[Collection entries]
____________

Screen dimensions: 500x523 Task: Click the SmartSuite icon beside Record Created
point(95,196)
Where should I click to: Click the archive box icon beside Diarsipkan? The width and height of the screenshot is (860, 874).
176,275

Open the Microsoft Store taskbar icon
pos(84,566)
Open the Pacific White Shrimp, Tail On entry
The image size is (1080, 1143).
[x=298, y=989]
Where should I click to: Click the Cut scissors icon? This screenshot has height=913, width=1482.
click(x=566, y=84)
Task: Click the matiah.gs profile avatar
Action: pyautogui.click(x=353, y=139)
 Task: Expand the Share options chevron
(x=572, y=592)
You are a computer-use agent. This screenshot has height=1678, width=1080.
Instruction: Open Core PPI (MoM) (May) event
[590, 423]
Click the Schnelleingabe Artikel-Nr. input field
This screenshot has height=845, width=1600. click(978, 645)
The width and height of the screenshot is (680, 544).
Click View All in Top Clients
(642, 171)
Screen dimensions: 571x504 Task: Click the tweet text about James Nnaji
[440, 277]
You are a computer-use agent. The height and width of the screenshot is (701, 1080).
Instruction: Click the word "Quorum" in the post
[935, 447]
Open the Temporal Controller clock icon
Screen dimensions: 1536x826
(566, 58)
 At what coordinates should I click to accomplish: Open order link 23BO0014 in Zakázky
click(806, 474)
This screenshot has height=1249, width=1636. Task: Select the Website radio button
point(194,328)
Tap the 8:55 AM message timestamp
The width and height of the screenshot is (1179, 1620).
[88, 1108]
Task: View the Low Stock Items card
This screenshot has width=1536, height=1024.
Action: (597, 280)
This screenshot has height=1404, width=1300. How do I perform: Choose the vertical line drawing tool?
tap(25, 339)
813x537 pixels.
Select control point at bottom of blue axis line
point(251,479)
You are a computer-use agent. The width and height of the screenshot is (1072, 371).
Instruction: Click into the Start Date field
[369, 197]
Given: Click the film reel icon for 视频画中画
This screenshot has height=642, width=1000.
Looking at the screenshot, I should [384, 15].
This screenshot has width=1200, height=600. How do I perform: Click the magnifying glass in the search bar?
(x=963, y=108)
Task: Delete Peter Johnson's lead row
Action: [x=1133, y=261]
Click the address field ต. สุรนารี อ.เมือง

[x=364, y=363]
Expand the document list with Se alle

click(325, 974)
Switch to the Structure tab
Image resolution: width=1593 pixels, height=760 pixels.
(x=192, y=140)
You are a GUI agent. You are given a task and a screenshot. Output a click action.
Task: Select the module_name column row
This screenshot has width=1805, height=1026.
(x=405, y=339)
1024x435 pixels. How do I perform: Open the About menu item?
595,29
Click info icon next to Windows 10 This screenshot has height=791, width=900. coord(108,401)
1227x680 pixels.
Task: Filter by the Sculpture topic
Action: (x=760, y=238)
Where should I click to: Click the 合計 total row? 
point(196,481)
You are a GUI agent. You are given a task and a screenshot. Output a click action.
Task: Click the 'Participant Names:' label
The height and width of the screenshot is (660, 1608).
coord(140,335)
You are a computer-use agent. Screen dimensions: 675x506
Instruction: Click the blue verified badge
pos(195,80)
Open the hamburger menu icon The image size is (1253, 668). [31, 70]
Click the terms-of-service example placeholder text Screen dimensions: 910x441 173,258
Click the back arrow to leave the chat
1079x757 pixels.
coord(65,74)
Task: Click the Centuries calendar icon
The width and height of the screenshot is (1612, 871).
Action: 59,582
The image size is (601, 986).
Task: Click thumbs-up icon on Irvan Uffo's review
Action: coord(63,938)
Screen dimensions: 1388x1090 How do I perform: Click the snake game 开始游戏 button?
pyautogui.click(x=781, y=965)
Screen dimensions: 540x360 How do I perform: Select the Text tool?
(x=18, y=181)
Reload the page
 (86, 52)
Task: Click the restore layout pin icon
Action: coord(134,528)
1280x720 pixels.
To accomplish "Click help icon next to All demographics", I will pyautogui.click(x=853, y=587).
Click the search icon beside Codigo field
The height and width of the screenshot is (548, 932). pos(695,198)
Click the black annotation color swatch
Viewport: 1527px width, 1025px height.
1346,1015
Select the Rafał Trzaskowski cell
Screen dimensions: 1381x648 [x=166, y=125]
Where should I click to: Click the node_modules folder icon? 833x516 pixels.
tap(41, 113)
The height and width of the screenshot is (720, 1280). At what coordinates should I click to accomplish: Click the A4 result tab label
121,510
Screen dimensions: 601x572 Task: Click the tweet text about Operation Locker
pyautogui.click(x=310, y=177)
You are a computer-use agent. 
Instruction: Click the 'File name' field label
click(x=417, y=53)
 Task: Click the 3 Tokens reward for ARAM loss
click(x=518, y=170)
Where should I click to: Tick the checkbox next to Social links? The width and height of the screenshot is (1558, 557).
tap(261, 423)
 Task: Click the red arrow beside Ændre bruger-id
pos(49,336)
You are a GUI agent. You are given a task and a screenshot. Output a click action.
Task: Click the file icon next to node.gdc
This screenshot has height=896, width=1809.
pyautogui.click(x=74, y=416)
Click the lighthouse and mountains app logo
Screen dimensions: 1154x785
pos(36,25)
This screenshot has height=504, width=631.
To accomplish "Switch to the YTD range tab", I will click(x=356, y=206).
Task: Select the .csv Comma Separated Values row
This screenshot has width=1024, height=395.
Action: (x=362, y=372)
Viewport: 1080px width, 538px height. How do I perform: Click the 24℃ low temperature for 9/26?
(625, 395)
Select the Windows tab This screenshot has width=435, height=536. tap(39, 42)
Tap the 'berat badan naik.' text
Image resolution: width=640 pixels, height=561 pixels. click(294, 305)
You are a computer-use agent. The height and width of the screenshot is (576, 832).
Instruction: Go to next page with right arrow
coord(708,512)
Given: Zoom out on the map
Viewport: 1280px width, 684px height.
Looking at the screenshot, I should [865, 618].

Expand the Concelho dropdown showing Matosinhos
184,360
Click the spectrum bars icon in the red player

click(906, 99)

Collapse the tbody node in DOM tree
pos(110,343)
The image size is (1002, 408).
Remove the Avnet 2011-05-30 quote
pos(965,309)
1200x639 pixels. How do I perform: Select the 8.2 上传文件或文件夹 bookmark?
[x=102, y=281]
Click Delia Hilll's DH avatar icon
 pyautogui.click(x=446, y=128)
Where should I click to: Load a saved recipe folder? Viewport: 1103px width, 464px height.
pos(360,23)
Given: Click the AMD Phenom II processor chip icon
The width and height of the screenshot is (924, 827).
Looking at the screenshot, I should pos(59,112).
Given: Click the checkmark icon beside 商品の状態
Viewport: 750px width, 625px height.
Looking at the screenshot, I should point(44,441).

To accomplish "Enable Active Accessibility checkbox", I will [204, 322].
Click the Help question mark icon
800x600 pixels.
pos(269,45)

____________

■ **WORK INSTRUCTION**:
A complete and exact reproduction of the data is needed.

■ **ANSWER SECTION**:
Screen dimensions: 500x523 Task: Click the SmartSuite icon beside Record Created
point(95,196)
Where should I click to: Click the archive box icon beside Diarsipkan? The width and height of the screenshot is (860, 874).
176,275

Open the Microsoft Store taskbar icon
pos(84,566)
Open the Pacific White Shrimp, Tail On entry
The image size is (1080, 1143).
[x=298, y=989]
Where should I click to: Click the Cut scissors icon? This screenshot has height=913, width=1482.
click(x=566, y=84)
Task: Click the matiah.gs profile avatar
Action: pyautogui.click(x=353, y=139)
 Task: Expand the Share options chevron
(x=572, y=592)
You are a computer-use agent. This screenshot has height=1678, width=1080.
Instruction: Open Core PPI (MoM) (May) event
[590, 423]
Click the Schnelleingabe Artikel-Nr. input field
This screenshot has height=845, width=1600. click(978, 645)
The width and height of the screenshot is (680, 544).
Click View All in Top Clients
(642, 171)
Screen dimensions: 571x504 Task: Click the tweet text about James Nnaji
[440, 277]
You are a computer-use agent. The height and width of the screenshot is (701, 1080).
Instruction: Click the word "Quorum" in the post
[935, 447]
Open the Temporal Controller clock icon
Screen dimensions: 1536x826
(566, 58)
 At what coordinates should I click to accomplish: Open order link 23BO0014 in Zakázky
click(806, 474)
This screenshot has height=1249, width=1636. Task: Select the Website radio button
point(194,328)
Tap the 8:55 AM message timestamp
The width and height of the screenshot is (1179, 1620).
[88, 1108]
Task: View the Low Stock Items card
This screenshot has width=1536, height=1024.
Action: (597, 280)
This screenshot has height=1404, width=1300. How do I perform: Choose the vertical line drawing tool?
tap(25, 339)
813x537 pixels.
Select control point at bottom of blue axis line
point(251,479)
You are a computer-use agent. The width and height of the screenshot is (1072, 371).
Instruction: Click into the Start Date field
[369, 197]
Given: Click the film reel icon for 视频画中画
This screenshot has height=642, width=1000.
Looking at the screenshot, I should [384, 15].
This screenshot has width=1200, height=600. How do I perform: Click the magnifying glass in the search bar?
(x=963, y=108)
Task: Delete Peter Johnson's lead row
Action: [x=1133, y=261]
Click the address field ต. สุรนารี อ.เมือง

[x=364, y=363]
Expand the document list with Se alle

click(325, 974)
Switch to the Structure tab
Image resolution: width=1593 pixels, height=760 pixels.
(x=192, y=140)
You are a GUI agent. You are given a task and a screenshot. Output a click action.
Task: Select the module_name column row
This screenshot has width=1805, height=1026.
(x=405, y=339)
1024x435 pixels. How do I perform: Open the About menu item?
595,29
Click info icon next to Windows 10 This screenshot has height=791, width=900. coord(108,401)
1227x680 pixels.
Task: Filter by the Sculpture topic
Action: (x=760, y=238)
Where should I click to: Click the 合計 total row? 
point(196,481)
You are a GUI agent. You are given a task and a screenshot. Output a click action.
Task: Click the 'Participant Names:' label
The height and width of the screenshot is (660, 1608).
coord(140,335)
You are a computer-use agent. Screen dimensions: 675x506
Instruction: Click the blue verified badge
pos(195,80)
Open the hamburger menu icon The image size is (1253, 668). [31, 70]
Click the terms-of-service example placeholder text Screen dimensions: 910x441 173,258
Click the back arrow to leave the chat
1079x757 pixels.
coord(65,74)
Task: Click the Centuries calendar icon
The width and height of the screenshot is (1612, 871).
Action: 59,582
The image size is (601, 986).
Task: Click thumbs-up icon on Irvan Uffo's review
Action: coord(63,938)
Screen dimensions: 1388x1090 How do I perform: Click the snake game 开始游戏 button?
pyautogui.click(x=781, y=965)
Screen dimensions: 540x360 How do I perform: Select the Text tool?
(x=18, y=181)
Reload the page
 (86, 52)
Task: Click the restore layout pin icon
Action: coord(134,528)
1280x720 pixels.
To accomplish "Click help icon next to All demographics", I will pyautogui.click(x=853, y=587).
Click the search icon beside Codigo field
The height and width of the screenshot is (548, 932). pos(695,198)
Click the black annotation color swatch
Viewport: 1527px width, 1025px height.
1346,1015
Select the Rafał Trzaskowski cell
Screen dimensions: 1381x648 [x=166, y=125]
Where should I click to: Click the node_modules folder icon? 833x516 pixels.
tap(41, 113)
The height and width of the screenshot is (720, 1280). At what coordinates should I click to accomplish: Click the A4 result tab label
121,510
Screen dimensions: 601x572 Task: Click the tweet text about Operation Locker
pyautogui.click(x=310, y=177)
You are a computer-use agent. 
Instruction: Click the 'File name' field label
click(x=417, y=53)
 Task: Click the 3 Tokens reward for ARAM loss
click(x=518, y=170)
Where should I click to: Tick the checkbox next to Social links? The width and height of the screenshot is (1558, 557).
tap(261, 423)
 Task: Click the red arrow beside Ændre bruger-id
pos(49,336)
You are a GUI agent. You are given a task and a screenshot. Output a click action.
Task: Click the file icon next to node.gdc
This screenshot has height=896, width=1809.
pyautogui.click(x=74, y=416)
Click the lighthouse and mountains app logo
Screen dimensions: 1154x785
pos(36,25)
This screenshot has height=504, width=631.
To accomplish "Switch to the YTD range tab", I will click(x=356, y=206).
Task: Select the .csv Comma Separated Values row
This screenshot has width=1024, height=395.
Action: (x=362, y=372)
Viewport: 1080px width, 538px height. How do I perform: Click the 24℃ low temperature for 9/26?
(625, 395)
Select the Windows tab This screenshot has width=435, height=536. tap(39, 42)
Tap the 'berat badan naik.' text
Image resolution: width=640 pixels, height=561 pixels. click(294, 305)
You are a computer-use agent. The height and width of the screenshot is (576, 832).
Instruction: Go to next page with right arrow
coord(708,512)
Given: Zoom out on the map
Viewport: 1280px width, 684px height.
Looking at the screenshot, I should [865, 618].

Expand the Concelho dropdown showing Matosinhos
184,360
Click the spectrum bars icon in the red player

click(906, 99)

Collapse the tbody node in DOM tree
pos(110,343)
The image size is (1002, 408).
Remove the Avnet 2011-05-30 quote
pos(965,309)
1200x639 pixels. How do I perform: Select the 8.2 上传文件或文件夹 bookmark?
[x=102, y=281]
Click Delia Hilll's DH avatar icon
 pyautogui.click(x=446, y=128)
Where should I click to: Load a saved recipe folder? Viewport: 1103px width, 464px height.
pos(360,23)
Given: Click the AMD Phenom II processor chip icon
The width and height of the screenshot is (924, 827).
Looking at the screenshot, I should pos(59,112).
Given: Click the checkmark icon beside 商品の状態
Viewport: 750px width, 625px height.
Looking at the screenshot, I should point(44,441).

To accomplish "Enable Active Accessibility checkbox", I will [204, 322].
Click the Help question mark icon
800x600 pixels.
pos(269,45)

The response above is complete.